Daniel Anthony Seaborne (born 5 March 1987) is a retired English professional footballer who played as a defender.

Seaborne began his professional career at Exeter City, having risen through the club's youth system; he signed his professional contract in May 2005. Seaborne had numerous loan spells during his time at Exeter, including moves to Clyst Rovers, Tiverton Town and Dorchester Town. In January 2010, Seaborne signed a -year contract with Southampton. Having made 44 appearances for the club, Seaborne was released by the Premier League side in June 2013. Following his release, Seaborne spent time at clubs including AFC Bournemouth, Yeovil Town and Coventry City. In August 2014, Seaborne signed for Scottish Premiership side Partick Thistle on a two-year contract. He joined Hamilton Academicals in 2016 but was released the following year. After six months without a club, he rejoined Exeter City in December 2017.

Career

Exeter City
Seaborne was born in Barnstaple, Devon. A defender who plays at centre half or left back, he began his football career as a trainee with Exeter City, and signed his first professional contract in May 2005. He spent several spells on loan, to Clyst Rovers in the 2004–05 season, Tiverton Town in September 2005, and Taunton Town in January 2006, before making his Conference debut in the 3–1 home win over Dagenham & Redbridge in April 2006. Also in the same month Seaborne scored his first career goal, a header from a corner, in the 4–0 home win against Crawley Town. He was rewarded with a new one-year contract, but, unable to get a regular place in the team, was loaned out again, this time to Conference South side Dorchester Town.
In June 2007 he signed a new one-year deal, but a broken leg sustained as the result of a bad tackle in a pre-season friendly against South West Peninsula League side Bodmin Town kept him out for three months. Once restored to the team, he formed a successful defensive partnership with Matt Taylor, was handed the captaincy, and led them to promotion via the play-off final, in which they beat Cambridge United 1–0. Seaborne signed a new two-year contract before the 2008–09 season, and was a regular in the side as Exeter were again promoted, this time to Football League One.

Southampton
On 13 January 2010, Seaborne signed for Southampton for an undisclosed fee on a -year contract. He made his debut on 16 January playing alongside two other recent signings, José Fonte and Jon Otsemobor, in a 1–1 draw at Millwall. Seaborne, alongside seven other professional players was released by Southampton in June 2013.

Loans
On 9 November 2012, Seaborne joined Charlton on a one-month loan deal. On 17 January 2013, he joined AFC Bournemouth on loan for the remainder of the season.

Yeovil Town
On 19 July 2013, he signed for newly promoted Championship side Yeovil Town on a two-year contract, following his release from Southampton. Seaborne made his Yeovil debut, on 3 August 2013, in their 1–0 Championship victory over Millwall.

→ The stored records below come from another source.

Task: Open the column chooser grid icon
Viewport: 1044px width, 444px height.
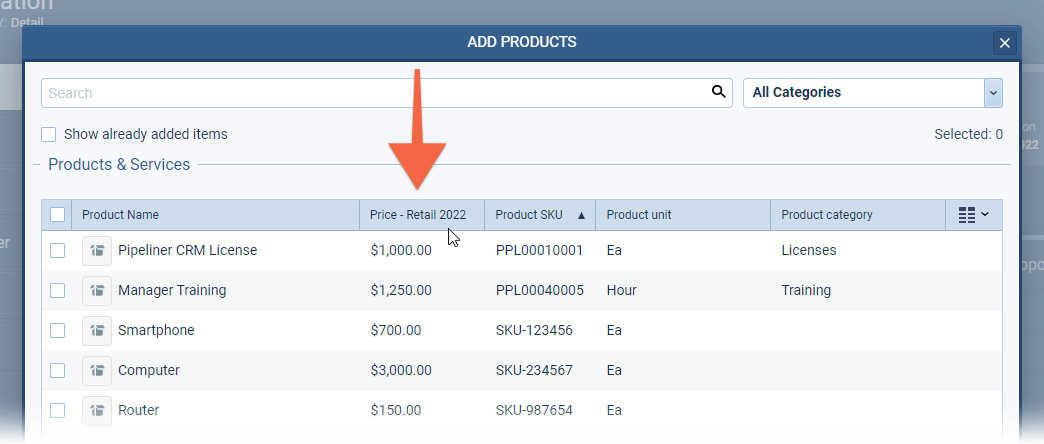Action: [x=973, y=215]
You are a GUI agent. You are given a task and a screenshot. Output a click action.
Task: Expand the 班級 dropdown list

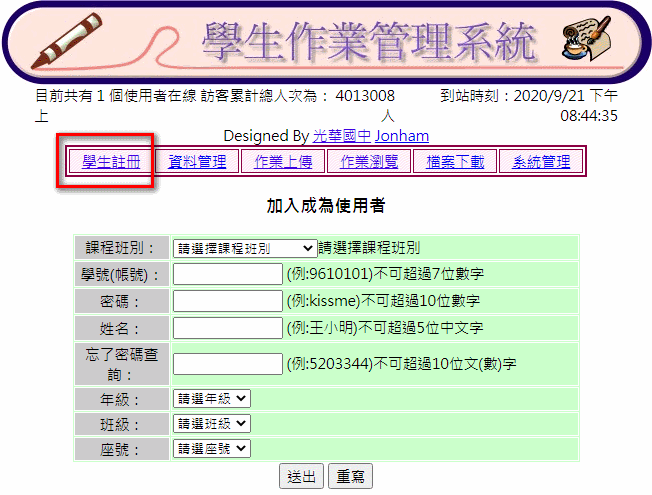211,424
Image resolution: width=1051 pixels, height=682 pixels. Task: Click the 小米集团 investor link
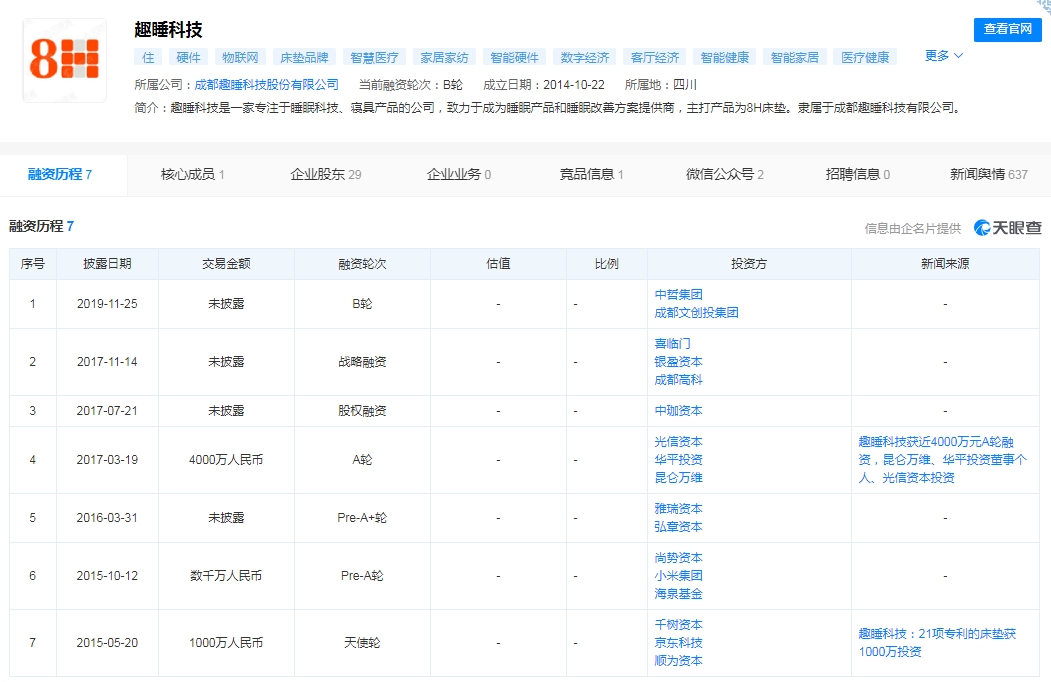[x=678, y=576]
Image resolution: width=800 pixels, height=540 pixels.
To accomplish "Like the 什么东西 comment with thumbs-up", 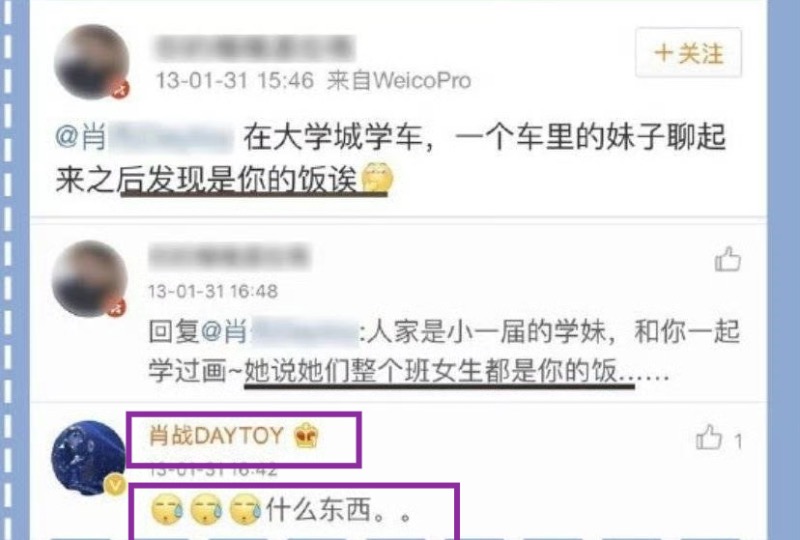I will coord(709,437).
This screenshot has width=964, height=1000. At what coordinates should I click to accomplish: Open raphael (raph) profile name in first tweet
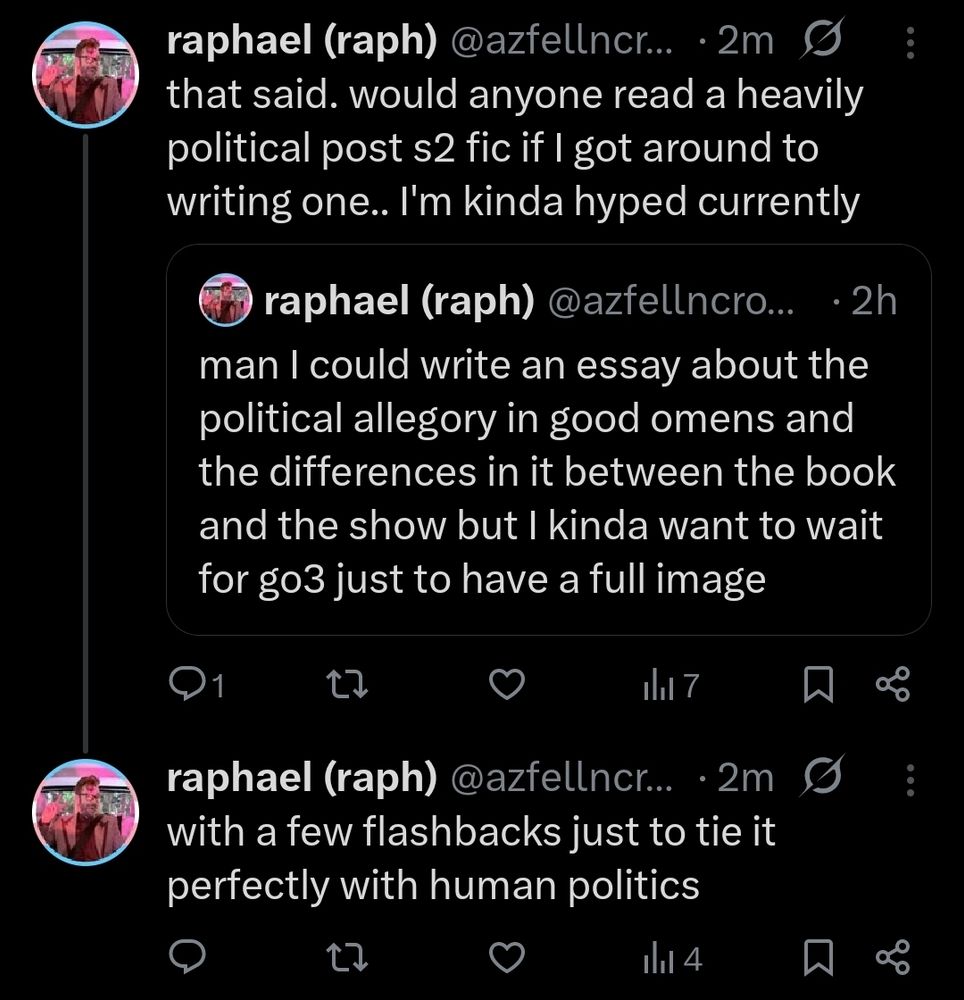tap(302, 40)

On 28 November 2013, Seaborne joined Football League One side Coventry City on loan until 5 January 2014.

Coventry City
On 14 January 2014, Seaborne joined Coventry City permanently after a successful loan spell. He scored his first goal for Coventry in a 1–0 win against Stevenage on 26 March 2014. However, he left on 8 August 2014, after his contract was terminated by mutual consent.

Partick Thistle
On 11 August 2014, Seaborne signed for Scottish Premiership club Partick Thistle, agreeing a two-year contract. He scored his first goal for Thistle in a 1–1 draw against Kilmarnock at Firhill in December 2014. Seaborne scored his second Partick Thistle goal in a 2–1 win against St Mirren in the Scottish Cup.

When his contract expired in May 2016, Seaborne was one of several players who quit the club.

Mohun Bagan
On 4 August 2016, it was reported that Seaborne had joined Kolkata-based Mohun Bagan of the I-League. However, only a few days later, after one training session, it was reported that Seaborne had left Mohun Bagan to attend a trial with Superleague Greece side, Olympiacos. He had never officially signed a contract with Mohun Bagan or Olympiacos.

Hamilton Academical
On 24 August 2016, Seaborne returned to Scotland to sign for Hamilton Academical. He was released at the end of the season.

Return to Exeter City
On 1 December 2017, it was announced by Exeter City that Seaborne had rejoined the club.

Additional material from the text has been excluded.